AC/DC Module Updates

For users of the AC/DC Module, COMSOL Multiphysics® version 5.5 offers updated Electric Currents in Shells and Electric Currents in Layered Shells interfaces, a Lorentz Coupling multiphysics coupling for modeling electroacoustic transducers, and a hard magnetic materials library with about 50 sintered NdFeB grades (Chinese standard). Learn about all of the AC/DC Module updates in more detail below.

Electric Currents in Shells and Electric Currents in Layered Shells Interfaces

The new (layered) shell interfaces are an evolution of the previously available Electric Currents, Layered Shell and Electric Currents, Shell interfaces, with a focus on better usability and robustness. Modeling of both nonlayered shells, as well as layered shells, has become more streamlined with improved integration to other physics (multiphysics).

For layered shells, the physics interface models the shell’s boundary selection in 3D, as well as an extra dimension that points in the shell’s normal direction. This way, you can model both tangential and normal electric fields inside the shell, and as a result, you can use the interface to model conductors and dielectrics for Stationary, Time Dependent, and Frequency Domain studies. Combining either the MEMS Module or Structural Mechanics Module with the Composite Materials Module, this allows for modeling piezoelectric materials in layered shells.

You can see these new interfaces in the following models:

Two side-by-side models of the electric potential in a bracket that look very similar, but were created using two different techniques. Bracket model comparison: Solid vs. shell Direct comparison between the solid (left) and shell description (right) of the same bracket. The results plot shows the electric potential.

Lorentz Coupling Multiphysics for Electroacoustic Transducers

The Lorentz Coupling multiphysics coupling supports a two-way coupling between the Magnetic Fields and the Solid Mechanics interfaces. The Lorentz force is determined by computing the cross product of the current density (J) and the magnetic flux (B) inside of a domain. This force is then applied as a volumetric force on the mechanics side. At the same time, the velocity is taken from Solid Mechanics and applied in the Magnetic Fields interface as a Lorentz velocity term. This type of multiphysics coupling has been available in earlier versions of the AC/DC Module but is now much easier to define. The feature is intended for conductive, nonmagnetizable domains, such as copper coils. When combined with the Acoustic-Structure Boundary multiphysics coupling, this allows for easier modeling of electroacoustic transducers. It is available in 2D and 3D, for Time Dependent, Frequency Domain (Perturbation), and Eigenfrequency analyses.
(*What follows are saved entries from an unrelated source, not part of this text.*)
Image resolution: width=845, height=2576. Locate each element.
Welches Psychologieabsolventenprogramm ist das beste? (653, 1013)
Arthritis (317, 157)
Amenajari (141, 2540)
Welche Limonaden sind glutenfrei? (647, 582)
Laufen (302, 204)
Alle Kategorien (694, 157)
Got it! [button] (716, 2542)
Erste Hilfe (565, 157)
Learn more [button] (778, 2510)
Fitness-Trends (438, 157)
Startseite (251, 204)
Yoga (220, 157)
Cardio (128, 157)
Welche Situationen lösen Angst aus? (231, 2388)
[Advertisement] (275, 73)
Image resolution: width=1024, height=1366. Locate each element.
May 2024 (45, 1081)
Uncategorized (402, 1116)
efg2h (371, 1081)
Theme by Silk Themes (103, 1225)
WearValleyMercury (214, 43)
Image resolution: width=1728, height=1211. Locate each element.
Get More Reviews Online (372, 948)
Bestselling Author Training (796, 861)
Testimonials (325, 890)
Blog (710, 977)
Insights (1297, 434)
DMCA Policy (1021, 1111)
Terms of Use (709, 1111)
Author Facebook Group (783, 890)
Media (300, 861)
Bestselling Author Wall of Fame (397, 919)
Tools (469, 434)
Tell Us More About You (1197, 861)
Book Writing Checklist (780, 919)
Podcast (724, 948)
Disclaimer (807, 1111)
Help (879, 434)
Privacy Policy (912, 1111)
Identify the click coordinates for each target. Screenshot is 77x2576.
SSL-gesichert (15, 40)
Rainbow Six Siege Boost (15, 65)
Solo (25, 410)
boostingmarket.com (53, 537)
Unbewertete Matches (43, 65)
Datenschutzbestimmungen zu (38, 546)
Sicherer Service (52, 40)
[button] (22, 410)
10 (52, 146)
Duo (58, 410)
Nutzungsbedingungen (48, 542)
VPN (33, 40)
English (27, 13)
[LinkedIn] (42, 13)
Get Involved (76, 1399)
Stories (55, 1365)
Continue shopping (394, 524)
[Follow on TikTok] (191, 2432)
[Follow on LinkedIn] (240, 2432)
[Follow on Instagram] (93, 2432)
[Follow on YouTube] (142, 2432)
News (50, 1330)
You can see this feature demonstrated in the following models:

The Lorentz Coupling is used in COMSOL Multiphysics to model a loudspeaker driver; the Settings window shows the coupling setup and the Graphics window shows the model. Using the Lorentz Coupling to model a loudspeaker driver The Lorentz Coupling used in the loudspeaker driver model to couple the Magnetic Fields and Solid Mechanics interfaces.

Hard Magnetic Materials Library for Permanent Magnets

About 50 sintered NdFeB grades, adhering to the Chinese standard, have been added to the AC/DC Module material library. The materials include N, M, H, SH, UH, EH, and TH grades, and are characterized by a typical value for the remanent magnetic flux density norm and the recoil permeability . The remanent flux density constitutive relation has been updated to support these new materials. Now, the magnitude of the remanent flux density is provided by the material, while the direction is specified in the physics settings. This allows for quick and easy modeling of devices with permanent magnets. By combining the materials together with a Material Switch feature, you can sweep over different grades to investigate the corresponding performance.

You can see these materials used in the following models:

The COMSOL Multiphysics UI with the Model Builder and Settings, Graphics, and Add Material windows open for a model built with the AC/DC Module. Using the Remanent flux density constitutive relation The Remanent flux density constitutive relation, as used in the Halbach Rotor model. On the right, the AC/DC branch of the Material Library is shown.

Material Property Enhancements

In addition to the new materials, numerous improvements have been added to the Constitutive Relations, material models governing magnetic, conductive, or dielectric properties. A utility application, B-H Curve Checker, allows you to investigate the quality, smoothness, and physical correctness of nonlinear magnetic curves. Imported data can be corrected and saved before use in a numerical model. The entire Nonlinear Magnetic materials library has been processed through this application to make sure that they are smooth, cross the zero point (that is, B equals zero when H is zero), and approach the physically correct asymptotic value for the incremental relative permeability (the relative permeability should approach 1 when the material becomes saturated). The user interface and section naming of the material models have also been improved and made more consistent across all interfaces within the AC/DC Module.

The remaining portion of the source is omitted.